Putting strawbales into watercourses is not the solution in the event of a diffuse pollution incident. While we don’t often see this on site, we do hear reference to throwing a few strawbales in streams when muddy water is in danger of entering a watercourse. The watercourse is the ‘receptor’ we are trying to protect. The pollution has already happened if the strawbale has to be put in the stream.
Your best friend here can often be the unassuming spade.
When muddy water is threatening to overwhelm sumps or has started to run down tracks, working your way back to the source of the issue and using a spade to channel muddy water off tracks and into vegetation to filter away is often very effective.
Any control measures you try to put in place will decrease in effectiveness the closer they are to the receptor. The most effective measures are at the source of the issue.
Make sure you have assessed your site for risk of a diffuse pollution events and have an appropriate response plan in the event of heavy rainfall.
Plan For Diffuse Pollution
We often get a sudden heavy rainfall and threat of diffuse pollution during the coming couple of months. Make sure you have assessed your site for risk of a diffuse pollution events and have an appropriate response plan in the event of heavy rainfall. This may be as simple as stopping work and moving to a new area or site.
Forest Works Managers:
• Communicate information on site constraints. A Hazard and Constraints map clearly marked is essential.
• Agree controls measures with Contractors: Silt traps, filter zones etc.

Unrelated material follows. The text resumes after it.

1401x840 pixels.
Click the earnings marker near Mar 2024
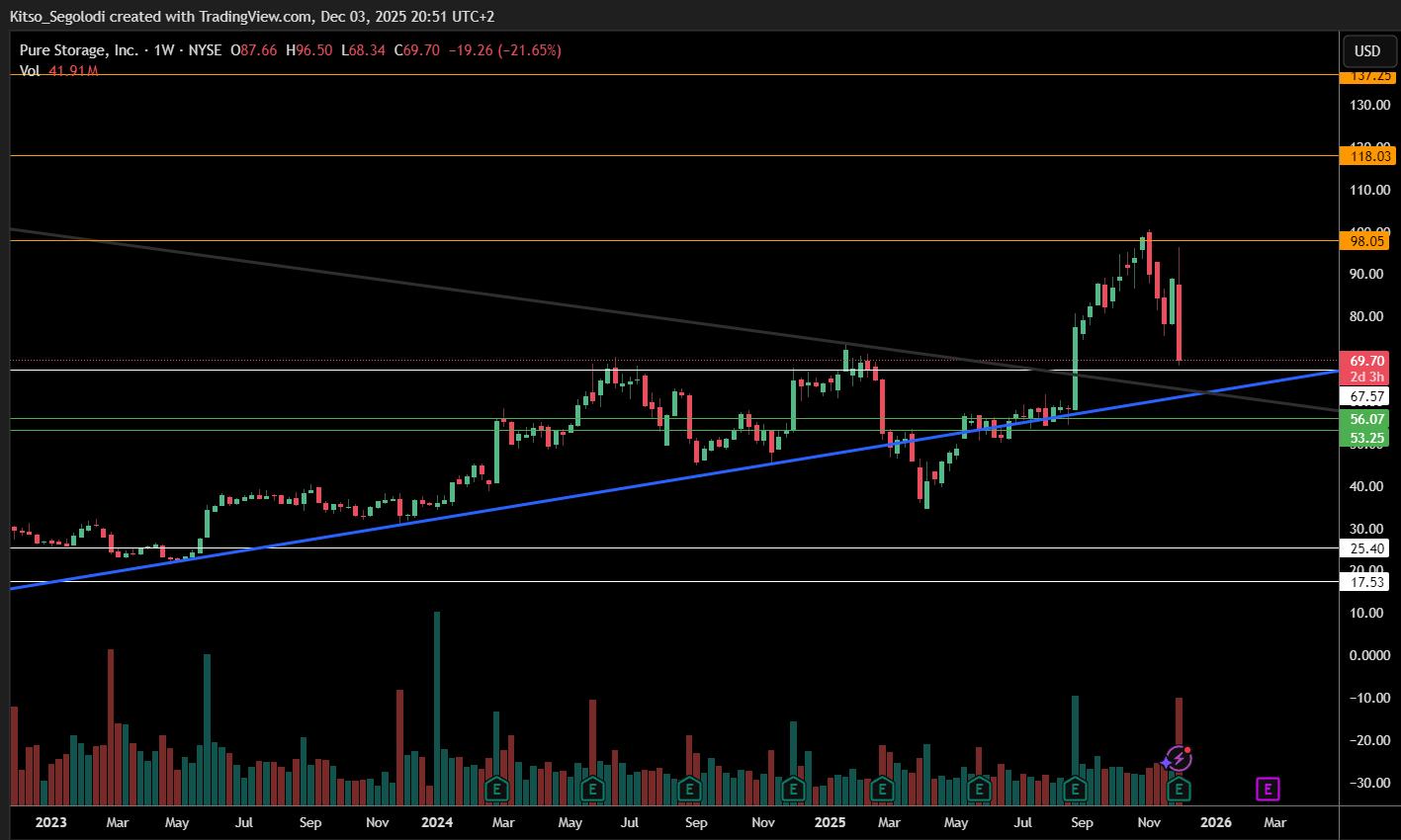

Protection of Private Water Supplies, Emergency Preparedness.
• Check that agreed controls are put in place and remain in place as work continues.
• Make sure action is taken when controls start to fail or conditions change.
• Work with the Forest Works Manager to plan for protection.
– Suitable location for log bridges, extraction or access routes.
• Never start work without a clear hazard and constraints map, work instruction or method statement.
• Brief all site operatives, make sure everyone is aware of the requirements for preventing pollution.
• Check that agreed controls are put in place and remain in place, especially as site conditions or operators change on site.
• Keep an eye out for developing problems. Check watercourses from time to time for first signs of siltation.
• Report issues on site early on especially when weather gets bad on site.
Any control measures you try to put in place will decrease in effectiveness the closer they are to the receptor.